Docker containers revolutionized the way people build, package, and deploy software. However, how do you host Docker containers in a resilient way, and with high availability? And how do you make sure your application won’t have downtime during an update?
In this article we will tell you what Kubernetes is, and how it ensures efficient, stable and secure container hosting. In addition, we will explain the most frequently used resource types and concepts. After reading this article you will know everything you need to know to run your first container in Kubernetes. We will also provide you with an example application and everything that is required to reproduce the scenario in a situation in which one of the servers that runs your containerized application becomes unavailable!
Why an orchestrator
You could simply setup a cloud-hosted VM or an operating system on bare metal that runs Docker. Although you can host containers on this machine, you will soon run into limitations if you host your containerized applications this way. What happens if your container crashes because of an exception? What happens when the server runs out of memory? What if the server crashes? Your containers will die and your production environment will go down.
You will soon run into other issues as well. Take for example the situation in which your application is very successful and traffic increases to an amount that your server can’t handle. Your application will need to adjusted, not just by increasing the number of instances of your container, but you will simply need more resources in the form of physical or virtual servers. At this point you will have to think about how to route traffic to containers running on these different servers. Will all containers of a particular type be on the same server or will they be spread over multiple servers? And if they are spread, how will you route traffic to them in such a way that the load is spread in an effective way? How will different containers communicate with each other? And what happens if one of the containers or even one of the servers crashes? A container orchestrator will solve these issues for you and much more.
What is Kubernetes?
Kubernetes is an open source container orchestrator, initially created by Google. Google developed Kubernetes with all the experience they had from a previously built orchestrator named Borg. On July 21th, during OSCon 2015, Google announced Kubernetes is ready for production; this first release is labeled as version 1.
When Google partnered with the Linux Foundation to form the Cloud Native Computing Foundation (CNCF), Kubernetes was open-sourced and many others started contributing to the project.
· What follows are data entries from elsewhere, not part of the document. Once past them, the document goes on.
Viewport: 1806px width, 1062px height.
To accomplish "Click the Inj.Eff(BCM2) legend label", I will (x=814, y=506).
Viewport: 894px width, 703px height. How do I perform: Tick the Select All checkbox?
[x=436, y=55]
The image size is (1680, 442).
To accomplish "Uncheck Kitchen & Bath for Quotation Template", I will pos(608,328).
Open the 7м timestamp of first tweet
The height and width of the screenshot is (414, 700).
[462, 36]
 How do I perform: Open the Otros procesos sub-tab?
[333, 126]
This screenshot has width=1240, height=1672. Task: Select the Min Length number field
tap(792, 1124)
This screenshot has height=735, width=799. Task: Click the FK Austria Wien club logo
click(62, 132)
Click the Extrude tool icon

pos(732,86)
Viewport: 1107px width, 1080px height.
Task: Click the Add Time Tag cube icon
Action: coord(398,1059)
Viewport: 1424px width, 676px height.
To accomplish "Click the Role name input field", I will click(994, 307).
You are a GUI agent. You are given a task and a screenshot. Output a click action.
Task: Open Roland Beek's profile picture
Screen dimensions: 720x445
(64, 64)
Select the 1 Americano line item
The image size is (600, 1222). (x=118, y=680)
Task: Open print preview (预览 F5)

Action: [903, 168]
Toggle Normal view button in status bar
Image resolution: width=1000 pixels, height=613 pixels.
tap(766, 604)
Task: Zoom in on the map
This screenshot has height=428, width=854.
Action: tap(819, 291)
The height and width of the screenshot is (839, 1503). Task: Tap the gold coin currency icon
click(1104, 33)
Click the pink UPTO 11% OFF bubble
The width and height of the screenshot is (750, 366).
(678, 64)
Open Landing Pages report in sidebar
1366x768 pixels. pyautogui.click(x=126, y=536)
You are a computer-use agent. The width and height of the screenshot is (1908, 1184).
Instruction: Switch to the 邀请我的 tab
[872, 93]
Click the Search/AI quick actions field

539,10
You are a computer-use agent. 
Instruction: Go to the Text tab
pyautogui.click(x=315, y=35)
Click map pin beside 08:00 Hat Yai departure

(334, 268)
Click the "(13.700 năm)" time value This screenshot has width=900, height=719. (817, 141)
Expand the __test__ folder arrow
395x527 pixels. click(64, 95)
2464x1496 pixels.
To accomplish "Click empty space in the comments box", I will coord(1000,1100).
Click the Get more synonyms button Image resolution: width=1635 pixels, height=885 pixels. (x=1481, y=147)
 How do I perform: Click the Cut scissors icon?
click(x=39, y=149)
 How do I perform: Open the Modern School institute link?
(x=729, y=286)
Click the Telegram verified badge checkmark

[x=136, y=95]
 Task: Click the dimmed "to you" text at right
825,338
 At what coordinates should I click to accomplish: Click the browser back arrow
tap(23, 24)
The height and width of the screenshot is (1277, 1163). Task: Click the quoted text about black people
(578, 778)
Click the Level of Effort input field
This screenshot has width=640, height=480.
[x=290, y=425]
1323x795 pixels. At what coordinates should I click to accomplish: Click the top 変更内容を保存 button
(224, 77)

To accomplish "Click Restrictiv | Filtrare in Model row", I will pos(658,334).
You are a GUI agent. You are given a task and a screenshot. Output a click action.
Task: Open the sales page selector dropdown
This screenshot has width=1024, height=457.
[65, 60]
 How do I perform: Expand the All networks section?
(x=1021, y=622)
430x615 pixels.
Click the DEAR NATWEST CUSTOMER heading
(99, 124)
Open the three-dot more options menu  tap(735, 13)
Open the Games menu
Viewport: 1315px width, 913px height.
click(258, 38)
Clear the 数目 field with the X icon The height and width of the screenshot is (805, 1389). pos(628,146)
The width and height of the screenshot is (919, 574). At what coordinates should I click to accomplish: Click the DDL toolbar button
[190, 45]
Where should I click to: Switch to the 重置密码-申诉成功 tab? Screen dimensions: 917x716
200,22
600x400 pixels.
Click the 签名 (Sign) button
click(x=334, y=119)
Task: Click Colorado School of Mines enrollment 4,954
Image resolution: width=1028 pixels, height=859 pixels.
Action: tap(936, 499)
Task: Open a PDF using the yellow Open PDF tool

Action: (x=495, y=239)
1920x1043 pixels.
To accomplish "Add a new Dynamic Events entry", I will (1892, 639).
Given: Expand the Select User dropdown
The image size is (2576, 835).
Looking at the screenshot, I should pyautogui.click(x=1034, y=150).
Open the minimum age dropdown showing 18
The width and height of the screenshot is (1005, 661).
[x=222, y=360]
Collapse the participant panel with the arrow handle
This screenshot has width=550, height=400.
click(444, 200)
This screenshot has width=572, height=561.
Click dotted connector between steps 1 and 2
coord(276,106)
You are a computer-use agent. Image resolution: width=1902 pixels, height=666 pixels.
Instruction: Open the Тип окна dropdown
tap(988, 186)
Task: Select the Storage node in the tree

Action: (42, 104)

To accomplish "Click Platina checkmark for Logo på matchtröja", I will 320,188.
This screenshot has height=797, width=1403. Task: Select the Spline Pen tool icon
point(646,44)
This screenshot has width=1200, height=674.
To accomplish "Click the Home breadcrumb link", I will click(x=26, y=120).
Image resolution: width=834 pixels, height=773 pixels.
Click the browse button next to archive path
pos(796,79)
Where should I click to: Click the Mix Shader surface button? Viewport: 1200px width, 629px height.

If you look at the commits and activity on Github, the activity on StackOverflow and what we see at our customers, Kubernetes has proven to be a very popular platform. Other orchestrators, such as Docker Enterprise and Mesos, have started allowing you to use Kubernetes as the underlying orchestrator.
All major public clouds are offering Kubernetes, so this means no cloud vendor lock-in! Google offers Kubernetes as Platform as a Service (PaaS), known as Google Kubernetes Engine (GKE). AWS offers Kubernetes as IaaS and has announced a PaaS offering. Azure offers Kubernetes both as PaaS known as AKS, and also as IaaS with Azure Container Service (ACS). However, you can also run Kubernetes on bare metal if you want to.
Masters and nodes
Let’s dive in right away. Figure 1 shows the main components of a Kubernetes cluster, the master and the node(s):
A common Kubernetes cluster consists of at least one master and one node. (A node used to be named a Minion.) The master is a physical or virtual machine which controls everything that happens in the cluster, such as scheduling containers on the nodes. A node is a physical or virtual machine that does the actual work: running containers.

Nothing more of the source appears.